## Start The input
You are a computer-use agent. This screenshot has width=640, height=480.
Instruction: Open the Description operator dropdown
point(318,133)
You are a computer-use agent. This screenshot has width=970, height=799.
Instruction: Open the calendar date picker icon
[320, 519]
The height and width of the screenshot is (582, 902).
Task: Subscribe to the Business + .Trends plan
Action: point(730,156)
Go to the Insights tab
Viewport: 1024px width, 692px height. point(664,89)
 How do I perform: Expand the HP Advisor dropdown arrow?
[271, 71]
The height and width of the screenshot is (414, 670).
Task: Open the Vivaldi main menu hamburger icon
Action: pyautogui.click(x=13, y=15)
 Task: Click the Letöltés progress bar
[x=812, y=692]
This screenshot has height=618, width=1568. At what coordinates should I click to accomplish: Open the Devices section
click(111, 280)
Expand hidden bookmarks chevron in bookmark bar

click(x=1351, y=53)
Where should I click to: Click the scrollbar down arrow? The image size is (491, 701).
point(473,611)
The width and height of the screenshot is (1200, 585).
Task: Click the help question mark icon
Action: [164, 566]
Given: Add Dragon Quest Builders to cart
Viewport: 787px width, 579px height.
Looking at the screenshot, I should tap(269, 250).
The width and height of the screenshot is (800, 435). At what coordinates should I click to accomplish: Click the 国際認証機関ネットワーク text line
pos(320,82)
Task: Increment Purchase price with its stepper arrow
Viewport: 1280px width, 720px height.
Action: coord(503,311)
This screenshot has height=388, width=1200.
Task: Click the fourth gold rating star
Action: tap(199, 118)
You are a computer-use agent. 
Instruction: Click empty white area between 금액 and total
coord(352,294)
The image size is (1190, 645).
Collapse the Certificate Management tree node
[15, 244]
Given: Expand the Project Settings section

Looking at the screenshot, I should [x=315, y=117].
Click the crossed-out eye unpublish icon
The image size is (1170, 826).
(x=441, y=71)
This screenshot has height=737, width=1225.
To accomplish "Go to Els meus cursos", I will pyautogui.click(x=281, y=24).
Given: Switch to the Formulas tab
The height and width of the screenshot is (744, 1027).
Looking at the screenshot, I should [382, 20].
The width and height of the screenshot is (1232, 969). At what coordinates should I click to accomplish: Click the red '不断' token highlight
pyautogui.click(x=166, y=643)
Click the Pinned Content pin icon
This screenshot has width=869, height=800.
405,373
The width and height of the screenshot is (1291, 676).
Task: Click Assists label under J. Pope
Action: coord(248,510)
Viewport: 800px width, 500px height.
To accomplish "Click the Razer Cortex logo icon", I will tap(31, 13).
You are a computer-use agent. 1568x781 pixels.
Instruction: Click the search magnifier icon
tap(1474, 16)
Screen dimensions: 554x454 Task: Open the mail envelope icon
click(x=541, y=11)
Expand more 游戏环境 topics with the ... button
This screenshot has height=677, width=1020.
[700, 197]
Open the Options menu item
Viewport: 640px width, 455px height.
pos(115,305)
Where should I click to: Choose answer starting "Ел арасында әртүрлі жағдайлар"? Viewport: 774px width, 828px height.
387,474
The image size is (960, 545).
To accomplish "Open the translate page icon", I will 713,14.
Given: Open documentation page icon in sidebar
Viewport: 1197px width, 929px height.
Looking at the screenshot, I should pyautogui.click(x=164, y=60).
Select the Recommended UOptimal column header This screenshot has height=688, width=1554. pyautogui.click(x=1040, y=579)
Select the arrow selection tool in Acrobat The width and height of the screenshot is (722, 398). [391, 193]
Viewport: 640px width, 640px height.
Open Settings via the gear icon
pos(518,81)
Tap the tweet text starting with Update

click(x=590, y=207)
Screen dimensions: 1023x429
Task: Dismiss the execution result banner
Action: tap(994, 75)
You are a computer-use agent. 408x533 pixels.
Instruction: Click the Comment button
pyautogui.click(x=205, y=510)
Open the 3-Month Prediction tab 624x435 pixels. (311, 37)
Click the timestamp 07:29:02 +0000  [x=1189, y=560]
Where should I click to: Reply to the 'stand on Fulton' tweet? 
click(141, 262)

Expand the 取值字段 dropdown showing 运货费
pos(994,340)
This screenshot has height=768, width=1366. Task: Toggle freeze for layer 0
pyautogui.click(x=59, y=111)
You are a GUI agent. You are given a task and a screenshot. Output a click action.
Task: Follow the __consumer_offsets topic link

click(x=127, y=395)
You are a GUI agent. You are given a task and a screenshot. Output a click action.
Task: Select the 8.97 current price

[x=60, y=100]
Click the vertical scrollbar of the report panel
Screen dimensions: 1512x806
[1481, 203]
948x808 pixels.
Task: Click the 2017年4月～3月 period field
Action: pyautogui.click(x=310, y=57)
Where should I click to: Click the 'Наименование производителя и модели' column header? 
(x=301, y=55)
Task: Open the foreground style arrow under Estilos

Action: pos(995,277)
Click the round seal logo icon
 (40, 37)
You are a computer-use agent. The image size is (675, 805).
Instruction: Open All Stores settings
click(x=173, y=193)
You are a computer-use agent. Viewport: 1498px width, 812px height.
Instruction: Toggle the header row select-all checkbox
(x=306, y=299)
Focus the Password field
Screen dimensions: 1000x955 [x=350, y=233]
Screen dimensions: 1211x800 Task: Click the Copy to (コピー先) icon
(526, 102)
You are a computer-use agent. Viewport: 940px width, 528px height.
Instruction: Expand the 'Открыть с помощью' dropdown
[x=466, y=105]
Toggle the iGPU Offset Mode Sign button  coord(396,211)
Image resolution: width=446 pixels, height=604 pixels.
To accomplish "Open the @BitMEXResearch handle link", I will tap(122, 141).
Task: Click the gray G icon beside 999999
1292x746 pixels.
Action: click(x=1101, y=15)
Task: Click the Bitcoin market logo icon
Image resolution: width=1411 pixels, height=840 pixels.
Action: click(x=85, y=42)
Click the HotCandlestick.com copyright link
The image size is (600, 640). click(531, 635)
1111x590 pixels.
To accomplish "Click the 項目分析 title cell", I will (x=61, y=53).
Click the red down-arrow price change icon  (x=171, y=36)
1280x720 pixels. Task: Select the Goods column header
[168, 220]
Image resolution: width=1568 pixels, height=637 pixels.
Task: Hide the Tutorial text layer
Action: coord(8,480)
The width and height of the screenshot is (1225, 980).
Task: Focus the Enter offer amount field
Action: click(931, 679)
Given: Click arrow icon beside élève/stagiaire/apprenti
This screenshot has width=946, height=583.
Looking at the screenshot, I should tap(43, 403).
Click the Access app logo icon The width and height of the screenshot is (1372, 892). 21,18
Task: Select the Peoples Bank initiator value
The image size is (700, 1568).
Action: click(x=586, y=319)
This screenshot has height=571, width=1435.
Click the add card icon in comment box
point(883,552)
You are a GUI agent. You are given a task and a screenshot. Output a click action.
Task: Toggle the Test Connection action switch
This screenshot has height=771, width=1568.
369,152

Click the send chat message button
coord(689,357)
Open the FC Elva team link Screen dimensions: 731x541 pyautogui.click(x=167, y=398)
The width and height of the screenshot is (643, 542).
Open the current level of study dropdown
## End The input
[Goal]
Put every line of the data above into a numbered list, dropping the blank lines.

[Solution for this problem]
1. You are a computer-use agent. This screenshot has width=640, height=480.
2. Instruction: Open the Description operator dropdown
3. point(318,133)
4. You are a computer-use agent. This screenshot has width=970, height=799.
5. Instruction: Open the calendar date picker icon
6. [320, 519]
7. The height and width of the screenshot is (582, 902).
8. Task: Subscribe to the Business + .Trends plan
9. Action: point(730,156)
10. Go to the Insights tab
11. Viewport: 1024px width, 692px height. point(664,89)
12.  How do I perform: Expand the HP Advisor dropdown arrow?
13. [271, 71]
14. The height and width of the screenshot is (414, 670).
15. Task: Open the Vivaldi main menu hamburger icon
16. Action: pyautogui.click(x=13, y=15)
17.  Task: Click the Letöltés progress bar
18. [x=812, y=692]
19. This screenshot has height=618, width=1568. At what coordinates should I click to accomplish: Open the Devices section
20. click(111, 280)
21. Expand hidden bookmarks chevron in bookmark bar
22. click(x=1351, y=53)
23. Where should I click to: Click the scrollbar down arrow? The image size is (491, 701).
24. point(473,611)
25. The width and height of the screenshot is (1200, 585).
26. Task: Click the help question mark icon
27. Action: [164, 566]
28. Given: Add Dragon Quest Builders to cart
29. Viewport: 787px width, 579px height.
30. Looking at the screenshot, I should tap(269, 250).
31. The width and height of the screenshot is (800, 435). At what coordinates should I click to accomplish: Click the 国際認証機関ネットワーク text line
32. pos(320,82)
33. Task: Increment Purchase price with its stepper arrow
34. Viewport: 1280px width, 720px height.
35. Action: coord(503,311)
36. This screenshot has height=388, width=1200.
37. Task: Click the fourth gold rating star
38. Action: tap(199, 118)
39. You are a computer-use agent. 
40. Instruction: Click empty white area between 금액 and total
41. coord(352,294)
42. The image size is (1190, 645).
43. Collapse the Certificate Management tree node
44. [15, 244]
45. Given: Expand the Project Settings section
46. Looking at the screenshot, I should [x=315, y=117].
47. Click the crossed-out eye unpublish icon
48. The image size is (1170, 826).
49. (x=441, y=71)
50. This screenshot has height=737, width=1225.
51. To accomplish "Go to Els meus cursos", I will pyautogui.click(x=281, y=24).
52. Given: Switch to the Formulas tab
53. The height and width of the screenshot is (744, 1027).
54. Looking at the screenshot, I should [382, 20].
55. The width and height of the screenshot is (1232, 969). At what coordinates should I click to accomplish: Click the red '不断' token highlight
56. pyautogui.click(x=166, y=643)
57. Click the Pinned Content pin icon
58. This screenshot has width=869, height=800.
59. 405,373
60. The width and height of the screenshot is (1291, 676).
61. Task: Click Assists label under J. Pope
62. Action: coord(248,510)
63. Viewport: 800px width, 500px height.
64. To accomplish "Click the Razer Cortex logo icon", I will tap(31, 13).
65. You are a computer-use agent. 1568x781 pixels.
66. Instruction: Click the search magnifier icon
67. tap(1474, 16)
68. Screen dimensions: 554x454 Task: Open the mail envelope icon
69. click(x=541, y=11)
70. Expand more 游戏环境 topics with the ... button
71. This screenshot has height=677, width=1020.
72. [700, 197]
73. Open the Options menu item
74. Viewport: 640px width, 455px height.
75. pos(115,305)
76. Where should I click to: Choose answer starting "Ел арасында әртүрлі жағдайлар"? Viewport: 774px width, 828px height.
77. 387,474
78. The image size is (960, 545).
79. To accomplish "Open the translate page icon", I will 713,14.
80. Given: Open documentation page icon in sidebar
81. Viewport: 1197px width, 929px height.
82. Looking at the screenshot, I should pyautogui.click(x=164, y=60).
83. Select the Recommended UOptimal column header This screenshot has height=688, width=1554. pyautogui.click(x=1040, y=579)
84. Select the arrow selection tool in Acrobat The width and height of the screenshot is (722, 398). [391, 193]
85. Viewport: 640px width, 640px height.
86. Open Settings via the gear icon
87. pos(518,81)
88. Tap the tweet text starting with Update
89. click(x=590, y=207)
90. Screen dimensions: 1023x429
91. Task: Dismiss the execution result banner
92. Action: tap(994, 75)
93. You are a computer-use agent. 408x533 pixels.
94. Instruction: Click the Comment button
95. pyautogui.click(x=205, y=510)
96. Open the 3-Month Prediction tab 624x435 pixels. (311, 37)
97. Click the timestamp 07:29:02 +0000  [x=1189, y=560]
98. Where should I click to: Reply to the 'stand on Fulton' tweet? 
99. click(141, 262)
100. Expand the 取值字段 dropdown showing 运货费
101. pos(994,340)
102. This screenshot has height=768, width=1366. Task: Toggle freeze for layer 0
103. pyautogui.click(x=59, y=111)
104. You are a GUI agent. You are given a task and a screenshot. Output a click action.
105. Task: Follow the __consumer_offsets topic link
106. click(x=127, y=395)
107. You are a GUI agent. You are given a task and a screenshot. Output a click action.
108. Task: Select the 8.97 current price
109. [x=60, y=100]
110. Click the vertical scrollbar of the report panel
111. Screen dimensions: 1512x806
112. [1481, 203]
113. 948x808 pixels.
114. Task: Click the 2017年4月～3月 period field
115. Action: pyautogui.click(x=310, y=57)
116. Where should I click to: Click the 'Наименование производителя и модели' column header? 
117. (x=301, y=55)
118. Task: Open the foreground style arrow under Estilos
119. Action: pos(995,277)
120. Click the round seal logo icon
121.  (40, 37)
122. You are a computer-use agent. The image size is (675, 805).
123. Instruction: Open All Stores settings
124. click(x=173, y=193)
125. You are a computer-use agent. Viewport: 1498px width, 812px height.
126. Instruction: Toggle the header row select-all checkbox
127. (x=306, y=299)
128. Focus the Password field
129. Screen dimensions: 1000x955 [x=350, y=233]
130. Screen dimensions: 1211x800 Task: Click the Copy to (コピー先) icon
131. (526, 102)
132. You are a computer-use agent. Viewport: 940px width, 528px height.
133. Instruction: Expand the 'Открыть с помощью' dropdown
134. [x=466, y=105]
135. Toggle the iGPU Offset Mode Sign button  coord(396,211)
136. Image resolution: width=446 pixels, height=604 pixels.
137. To accomplish "Open the @BitMEXResearch handle link", I will tap(122, 141).
138. Task: Click the gray G icon beside 999999
139. 1292x746 pixels.
140. Action: click(x=1101, y=15)
141. Task: Click the Bitcoin market logo icon
142. Image resolution: width=1411 pixels, height=840 pixels.
143. Action: click(x=85, y=42)
144. Click the HotCandlestick.com copyright link
145. The image size is (600, 640). click(531, 635)
146. 1111x590 pixels.
147. To accomplish "Click the 項目分析 title cell", I will (x=61, y=53).
148. Click the red down-arrow price change icon  (x=171, y=36)
149. 1280x720 pixels. Task: Select the Goods column header
150. [168, 220]
151. Image resolution: width=1568 pixels, height=637 pixels.
152. Task: Hide the Tutorial text layer
153. Action: coord(8,480)
154. The width and height of the screenshot is (1225, 980).
155. Task: Focus the Enter offer amount field
156. Action: click(931, 679)
157. Given: Click arrow icon beside élève/stagiaire/apprenti
158. This screenshot has width=946, height=583.
159. Looking at the screenshot, I should tap(43, 403).
160. Click the Access app logo icon The width and height of the screenshot is (1372, 892). 21,18
161. Task: Select the Peoples Bank initiator value
162. The image size is (700, 1568).
163. Action: click(x=586, y=319)
164. This screenshot has height=571, width=1435.
165. Click the add card icon in comment box
166. point(883,552)
167. You are a GUI agent. You are given a task and a screenshot. Output a click action.
168. Task: Toggle the Test Connection action switch
169. This screenshot has height=771, width=1568.
170. 369,152
171. Click the send chat message button
172. coord(689,357)
173. Open the FC Elva team link Screen dimensions: 731x541 pyautogui.click(x=167, y=398)
174. The width and height of the screenshot is (643, 542).
175. Open the current level of study dropdown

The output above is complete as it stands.